The Institute of Space Sciences (ICE-CSIC) is leading a groundbreaking study on the feasibility of asteroid mining, shedding light on the potential of small asteroids as valuable resources. The research, published in the Monthly Notices of the Royal Astronomical Society, focuses on C-type asteroids, which are carbon-rich minor bodies of the Solar System and progenitors of carbonaceous chondrites. These asteroids are of great interest due to their potential to harbor valuable metals and materials from the early solar system, as well as their ability to provide a geochemical record of their parent bodies. The study's findings support the idea that these asteroids can serve as crucial material sources and aid in identifying their parent bodies, which is essential for planning future missions and developing new technologies for resource exploitation.
The research team, led by astrophysicist Josep M. Trigo-Rodriguez from ICE-CSIC, analyzed samples of C-type asteroids using mass spectrometry. This allowed them to determine the precise chemical abundances of the six most common classes of carbonaceous chondrites, fostering discussions within the scientific community about the feasibility of their future extraction. The study highlights the physical and chemical composition of asteroids, with the ICE-CSIC team specializing in developing experiments to understand the properties of these asteroids and the impact of physical processes in space. The team has been instrumental in selecting and requesting carbonaceous chondrites from NASA, as ICE-CSIC serves as the international repository for NASA's Antarctic meteorite collection.

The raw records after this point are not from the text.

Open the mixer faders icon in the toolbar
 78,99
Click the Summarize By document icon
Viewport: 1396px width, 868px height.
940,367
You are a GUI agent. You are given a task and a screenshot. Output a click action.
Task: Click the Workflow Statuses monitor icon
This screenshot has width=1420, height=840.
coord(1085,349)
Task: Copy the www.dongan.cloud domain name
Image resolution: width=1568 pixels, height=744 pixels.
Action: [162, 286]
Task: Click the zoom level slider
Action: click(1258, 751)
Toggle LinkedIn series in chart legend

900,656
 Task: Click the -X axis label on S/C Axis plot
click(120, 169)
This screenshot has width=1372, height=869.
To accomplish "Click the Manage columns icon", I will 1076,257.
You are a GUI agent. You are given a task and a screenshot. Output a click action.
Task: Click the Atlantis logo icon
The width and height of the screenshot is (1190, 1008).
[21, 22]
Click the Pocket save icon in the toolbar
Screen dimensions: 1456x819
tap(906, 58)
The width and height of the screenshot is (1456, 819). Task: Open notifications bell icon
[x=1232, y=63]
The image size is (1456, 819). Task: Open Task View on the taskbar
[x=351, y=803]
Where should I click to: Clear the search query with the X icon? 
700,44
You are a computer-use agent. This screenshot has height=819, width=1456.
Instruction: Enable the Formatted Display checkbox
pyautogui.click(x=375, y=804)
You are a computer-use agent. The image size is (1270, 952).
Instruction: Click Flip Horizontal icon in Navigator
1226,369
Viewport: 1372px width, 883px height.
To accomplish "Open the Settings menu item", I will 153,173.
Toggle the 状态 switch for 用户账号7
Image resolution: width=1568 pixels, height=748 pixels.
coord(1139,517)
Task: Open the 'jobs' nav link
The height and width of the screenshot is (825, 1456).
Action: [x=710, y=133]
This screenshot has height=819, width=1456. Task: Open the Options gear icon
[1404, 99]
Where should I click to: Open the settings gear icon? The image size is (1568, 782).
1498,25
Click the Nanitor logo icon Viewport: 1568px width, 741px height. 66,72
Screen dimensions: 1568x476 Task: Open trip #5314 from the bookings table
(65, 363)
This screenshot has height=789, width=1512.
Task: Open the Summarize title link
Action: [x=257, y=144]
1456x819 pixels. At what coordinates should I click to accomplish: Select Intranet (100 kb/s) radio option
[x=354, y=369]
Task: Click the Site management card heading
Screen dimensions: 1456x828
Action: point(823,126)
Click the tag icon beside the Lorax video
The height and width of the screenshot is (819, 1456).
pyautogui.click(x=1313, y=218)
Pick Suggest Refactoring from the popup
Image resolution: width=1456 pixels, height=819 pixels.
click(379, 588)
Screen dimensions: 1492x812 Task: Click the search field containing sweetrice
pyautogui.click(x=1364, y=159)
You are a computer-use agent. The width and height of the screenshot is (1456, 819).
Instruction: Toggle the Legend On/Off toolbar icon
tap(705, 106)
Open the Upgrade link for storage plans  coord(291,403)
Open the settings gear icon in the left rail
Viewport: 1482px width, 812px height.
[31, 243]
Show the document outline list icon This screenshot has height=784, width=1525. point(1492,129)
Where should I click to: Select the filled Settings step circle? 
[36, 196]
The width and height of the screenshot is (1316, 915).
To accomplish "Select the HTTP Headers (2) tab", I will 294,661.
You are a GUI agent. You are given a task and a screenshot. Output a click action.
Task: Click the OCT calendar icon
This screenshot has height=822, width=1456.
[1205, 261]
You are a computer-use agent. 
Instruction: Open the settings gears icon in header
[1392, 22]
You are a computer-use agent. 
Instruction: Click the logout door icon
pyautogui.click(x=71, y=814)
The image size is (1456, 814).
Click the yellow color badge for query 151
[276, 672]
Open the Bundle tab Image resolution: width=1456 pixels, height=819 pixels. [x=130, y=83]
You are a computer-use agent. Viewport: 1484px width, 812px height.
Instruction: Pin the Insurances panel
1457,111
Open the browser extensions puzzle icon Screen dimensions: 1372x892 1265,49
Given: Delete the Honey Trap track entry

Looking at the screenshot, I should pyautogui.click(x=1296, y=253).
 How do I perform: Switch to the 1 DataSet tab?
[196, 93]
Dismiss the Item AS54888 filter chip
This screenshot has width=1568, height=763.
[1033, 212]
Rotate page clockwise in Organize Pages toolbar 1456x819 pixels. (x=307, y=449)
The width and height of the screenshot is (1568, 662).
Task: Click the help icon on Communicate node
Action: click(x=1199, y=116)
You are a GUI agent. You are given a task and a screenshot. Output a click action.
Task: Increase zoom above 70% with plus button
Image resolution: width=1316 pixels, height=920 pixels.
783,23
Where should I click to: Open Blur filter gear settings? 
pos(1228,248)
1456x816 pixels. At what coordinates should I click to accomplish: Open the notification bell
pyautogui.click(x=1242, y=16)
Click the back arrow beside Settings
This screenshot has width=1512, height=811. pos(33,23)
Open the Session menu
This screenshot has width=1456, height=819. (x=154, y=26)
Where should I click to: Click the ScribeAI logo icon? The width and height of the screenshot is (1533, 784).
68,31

One of the key findings is that mining undifferentiated asteroids, which are the primordial remnants of the solar system's formation, is still far from viable. However, the study points to a type of pristine asteroid with olivine and spinel bands as a potential target for mining. A comprehensive chemical analysis of carbonaceous chondrites is essential to identify promising targets for space mining, but this effort must be accompanied by new sample-return missions to verify the identity of the progenitor bodies. The team emphasizes the need for technological development and the processing of these materials to minimize the impact on terrestrial ecosystems.
The study also highlights the importance of in-situ resource utilization for future long-term missions to the Moon and Mars, reducing dependence on resupply from Earth. The authors suggest that if water extraction is the goal, water-altered asteroids with a high concentration of water-bearing minerals should be selected. Developing new extraction and processing techniques under low-gravity conditions is crucial for exploiting these resources, and the team believes that this is a realistic and achievable goal in the near future.
In an international context, proposals have been made to capture small asteroids passing close to Earth and place them in a circumlunar orbit for exploitation. The study suggests that extracting water from water-rich carbonaceous asteroids could be more viable, either as fuel or a primary resource for exploring other worlds. This could also provide valuable scientific knowledge about potentially hazardous asteroids, and in the long term, mining and shrinking these asteroids could make them less dangerous.